# Work order
Continue the article about the Billionaires Income Tax from where it stops.

# Document extract
---+---
Progressive lawmakers and other advocates of economic justice welcomed new legislative text for the Billionaires Income Tax unveiled Wednesday by Senate Finance Committee Chair Ron Wyden as part of Democrats’ Build Back Better Package.
“Justice and just plain common sense demand that billionaires pay something closer to their fair share of taxes. The Billionaires Income Tax will see that they do,” said Americans for Tax Fairness executive director Frank Clemente in a statement.
The tax would apply to Americans with over $1 billion in assets or more than $100 million in income for three consecutive years. Wyden (D-Ore.) estimates it would affect only about 700 taxpayers but raise hundreds of billions of dollars that policymakers can invest in key priorities such as affordable housing, child care, climate action, and Medicare expansion.
The proposal would impose the capital gains tax on tradable assets like stocks each year, whether or not they are sold. Additionally, when a billionaire who meets Wyden’s criteria sells a nontradable asset such as real estate, they would pay not only capital gains tax but also a new charge “akin to interest on tax deferred while the individual held that asset.”
---+---
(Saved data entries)
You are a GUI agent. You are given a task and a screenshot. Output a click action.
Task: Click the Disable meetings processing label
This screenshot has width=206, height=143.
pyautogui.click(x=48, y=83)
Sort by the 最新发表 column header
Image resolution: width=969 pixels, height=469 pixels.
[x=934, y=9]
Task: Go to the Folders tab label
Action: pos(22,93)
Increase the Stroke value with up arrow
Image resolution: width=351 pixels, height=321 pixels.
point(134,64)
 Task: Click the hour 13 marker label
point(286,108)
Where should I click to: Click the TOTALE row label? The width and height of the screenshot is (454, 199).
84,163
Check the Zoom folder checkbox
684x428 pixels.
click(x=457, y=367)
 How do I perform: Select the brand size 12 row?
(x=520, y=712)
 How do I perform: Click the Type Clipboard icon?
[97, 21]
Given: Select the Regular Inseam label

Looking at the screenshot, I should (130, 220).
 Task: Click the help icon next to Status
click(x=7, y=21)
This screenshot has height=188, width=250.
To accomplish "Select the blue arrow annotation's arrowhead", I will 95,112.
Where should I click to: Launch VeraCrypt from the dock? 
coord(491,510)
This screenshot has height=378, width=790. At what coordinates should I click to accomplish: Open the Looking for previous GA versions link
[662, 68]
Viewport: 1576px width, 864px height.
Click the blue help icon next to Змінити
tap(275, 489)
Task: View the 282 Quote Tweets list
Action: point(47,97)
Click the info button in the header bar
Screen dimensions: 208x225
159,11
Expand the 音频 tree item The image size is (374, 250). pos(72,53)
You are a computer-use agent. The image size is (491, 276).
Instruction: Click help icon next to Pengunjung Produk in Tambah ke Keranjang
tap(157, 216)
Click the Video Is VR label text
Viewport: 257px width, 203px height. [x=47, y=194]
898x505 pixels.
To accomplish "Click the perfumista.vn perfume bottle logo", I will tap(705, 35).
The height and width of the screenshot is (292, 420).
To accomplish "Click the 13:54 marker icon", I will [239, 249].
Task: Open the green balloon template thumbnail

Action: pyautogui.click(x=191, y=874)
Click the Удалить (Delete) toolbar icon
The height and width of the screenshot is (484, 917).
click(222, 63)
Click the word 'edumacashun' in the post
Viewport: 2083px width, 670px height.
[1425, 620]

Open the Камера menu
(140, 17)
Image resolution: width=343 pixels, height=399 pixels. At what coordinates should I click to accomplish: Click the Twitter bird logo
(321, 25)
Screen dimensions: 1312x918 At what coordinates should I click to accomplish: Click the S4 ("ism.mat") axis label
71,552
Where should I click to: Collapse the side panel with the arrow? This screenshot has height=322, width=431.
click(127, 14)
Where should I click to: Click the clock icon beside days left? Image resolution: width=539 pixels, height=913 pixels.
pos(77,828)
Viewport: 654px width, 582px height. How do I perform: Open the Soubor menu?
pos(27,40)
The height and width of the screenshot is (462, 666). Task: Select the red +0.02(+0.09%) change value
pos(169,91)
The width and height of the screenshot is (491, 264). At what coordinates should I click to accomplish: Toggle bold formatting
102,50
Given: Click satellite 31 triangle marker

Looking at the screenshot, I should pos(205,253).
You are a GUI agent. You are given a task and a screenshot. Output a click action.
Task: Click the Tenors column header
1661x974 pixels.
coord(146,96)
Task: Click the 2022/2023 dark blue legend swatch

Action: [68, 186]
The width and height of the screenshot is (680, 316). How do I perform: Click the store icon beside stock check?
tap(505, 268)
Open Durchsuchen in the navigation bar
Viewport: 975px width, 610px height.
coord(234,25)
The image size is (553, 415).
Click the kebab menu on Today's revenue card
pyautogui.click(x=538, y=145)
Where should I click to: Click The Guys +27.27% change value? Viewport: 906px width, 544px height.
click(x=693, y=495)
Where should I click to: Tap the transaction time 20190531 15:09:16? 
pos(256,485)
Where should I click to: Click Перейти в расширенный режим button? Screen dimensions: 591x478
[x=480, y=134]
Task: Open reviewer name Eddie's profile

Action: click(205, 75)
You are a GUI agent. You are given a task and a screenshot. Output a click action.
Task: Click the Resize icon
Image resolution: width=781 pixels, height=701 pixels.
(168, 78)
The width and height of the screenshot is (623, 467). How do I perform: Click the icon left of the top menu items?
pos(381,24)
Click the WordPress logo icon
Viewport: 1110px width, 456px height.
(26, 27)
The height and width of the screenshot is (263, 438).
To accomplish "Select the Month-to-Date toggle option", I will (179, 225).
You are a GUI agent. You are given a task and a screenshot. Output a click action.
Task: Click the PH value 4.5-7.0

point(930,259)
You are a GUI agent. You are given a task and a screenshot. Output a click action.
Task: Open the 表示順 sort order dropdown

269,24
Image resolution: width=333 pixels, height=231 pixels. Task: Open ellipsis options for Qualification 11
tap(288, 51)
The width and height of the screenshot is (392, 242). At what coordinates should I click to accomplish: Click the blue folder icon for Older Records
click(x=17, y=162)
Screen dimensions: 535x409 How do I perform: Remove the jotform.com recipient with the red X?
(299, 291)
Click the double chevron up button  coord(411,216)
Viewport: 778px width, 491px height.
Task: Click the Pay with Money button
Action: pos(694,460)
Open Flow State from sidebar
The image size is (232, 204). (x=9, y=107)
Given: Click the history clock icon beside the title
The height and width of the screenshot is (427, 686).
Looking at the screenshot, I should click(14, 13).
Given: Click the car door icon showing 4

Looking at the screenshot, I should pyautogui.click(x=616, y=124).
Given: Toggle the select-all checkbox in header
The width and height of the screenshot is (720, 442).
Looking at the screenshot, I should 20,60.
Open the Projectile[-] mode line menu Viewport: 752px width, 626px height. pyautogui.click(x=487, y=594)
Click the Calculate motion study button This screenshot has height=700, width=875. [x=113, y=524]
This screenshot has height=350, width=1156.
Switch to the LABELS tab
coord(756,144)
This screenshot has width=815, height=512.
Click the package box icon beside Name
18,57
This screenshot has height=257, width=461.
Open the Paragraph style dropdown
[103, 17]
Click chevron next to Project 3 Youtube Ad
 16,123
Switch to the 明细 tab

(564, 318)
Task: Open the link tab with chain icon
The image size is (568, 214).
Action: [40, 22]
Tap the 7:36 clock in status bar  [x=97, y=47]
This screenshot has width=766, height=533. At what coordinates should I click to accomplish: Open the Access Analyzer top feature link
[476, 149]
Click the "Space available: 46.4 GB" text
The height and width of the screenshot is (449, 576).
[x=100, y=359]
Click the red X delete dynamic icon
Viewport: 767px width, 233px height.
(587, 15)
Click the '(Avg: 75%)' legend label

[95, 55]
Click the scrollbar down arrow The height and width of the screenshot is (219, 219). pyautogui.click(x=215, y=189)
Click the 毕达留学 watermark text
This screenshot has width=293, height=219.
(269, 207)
---+---
# Reply to the task
“The Billionaires Income Tax will begin to tax income from wealth like income from work,” said Clemente. “America’s 700-odd billionaires have grown 70%, or $2.1 trillion, wealthier during the pandemic alone, yet many of them have paid zero federal income taxes in recent years.”
Stephen Prince, vice chair of the Patriotic Millionaires and owner of National Business Products, also highlighted that the nation’s rich have seen their wealth soar during the global health crisis.
“Meanwhile, the regular, hardworking Americans—particularly the essential workers who were lauded as ‘heroes’—paid taxes on every dollar that they earned,” Prince said, adding that he supports Wyden’s plan “because it’s only right that we end this injustice and start making wealthy Americans pay their fair share.”
Others who expressed support for the proposal include labor leaders like AFL-CIO president Liz Shuler and National Education Association president Becky Pringle, as well as Main Street Alliance co-executive director Chanda Causer and National Women’s Law Center president and CEO Fatima Goss Graves.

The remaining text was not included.